Does anyone like poetry, at all?
I have been reading several posts which talk about our current age. Mostly lamenting, sometimes with some shreds of hope. And I like poetry. Some poetry. Poetry experts might be able to tell me what type once they have seen a couple of these posts.
But much of the poetry that I like is basically incomprehensible to modern readers. So what I thought I would do is post footnoted versions of some of them. Beginning with this one:
The Gods of the Copybook Headings
by Rudyard Kipling
As I pass through my incarnations in every age and race,
I make my proper prostrations to the Gods of the Market Place.1
Peering through reverent fingers I watch them flourish and fall,
And the Gods of the Copybook Headings,2 I notice, outlast them all. 3
We were living in trees when they met us. They showed us each in turn
That Water would certainly wet us, as Fire would certainly burn:4
But we found them lacking in Uplift, Vision and Breadth of Mind,5
So we left them to teach the Gorillas while we followed the March of Mankind.

**DATASET**
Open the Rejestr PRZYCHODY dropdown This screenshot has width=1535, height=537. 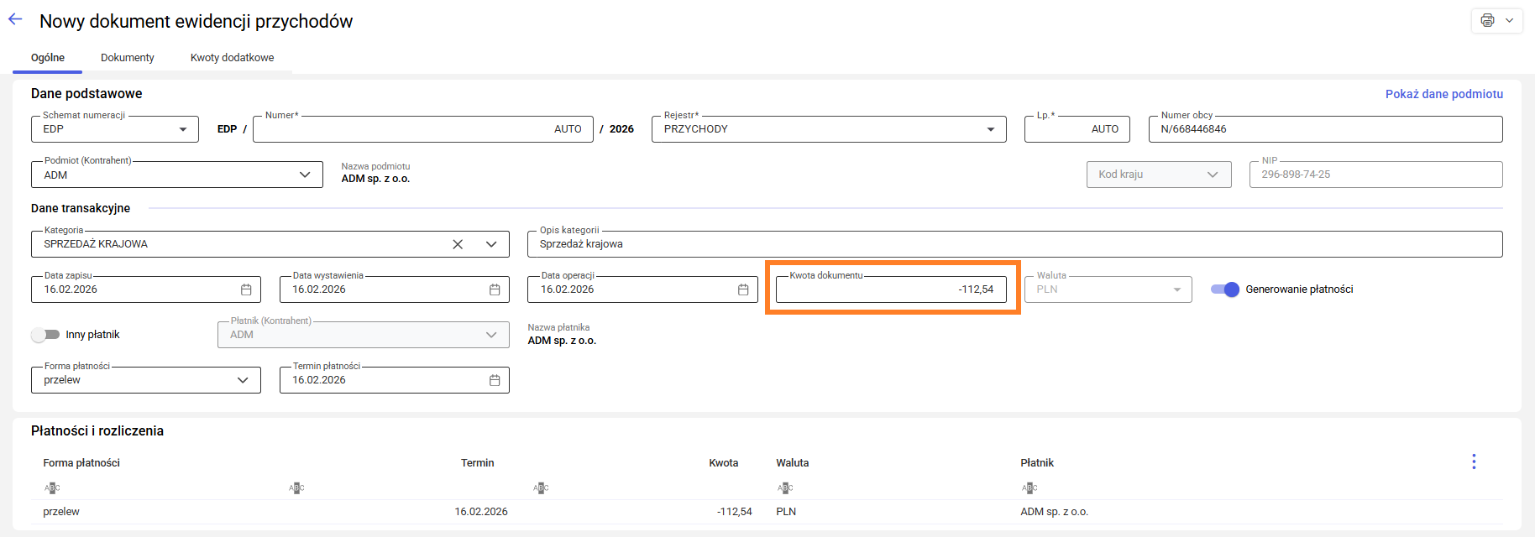pos(991,129)
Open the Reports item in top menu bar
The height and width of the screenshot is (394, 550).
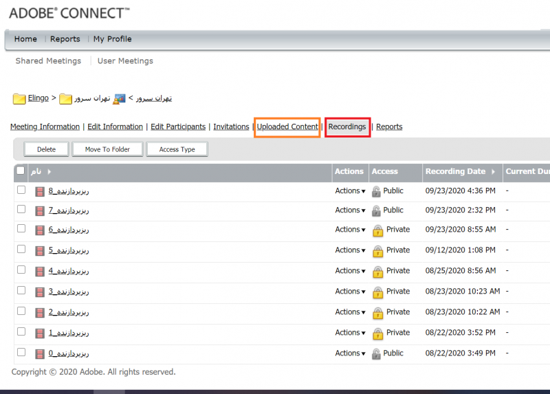click(65, 39)
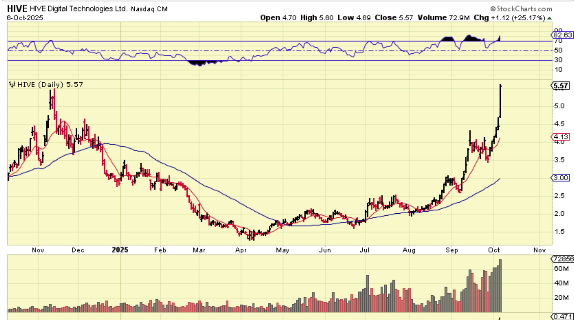Select the Apr label on the time axis
This screenshot has width=574, height=320.
241,250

**STATED EXERCISE 1**
In the poetry post, why does the writer plan to share footnoted versions of poems? Answer in one to three sentences.
**STATED EXERCISE 2**
Reproduce everything in the poetry post from "Does anyone like" down to "of these posts.", word for word.
The data comes from a different source than the poetry post.

**FINISHED ANSWER 1**
The writer plans to post footnoted versions because much of the poetry the writer likes is basically incomprehensible to modern readers.

**FINISHED ANSWER 2**
Does anyone like poetry, at all?
I have been reading several posts which talk about our current age. Mostly lamenting, sometimes with some shreds of hope. And I like poetry. Some poetry. Poetry experts might be able to tell me what type once they have seen a couple of these posts.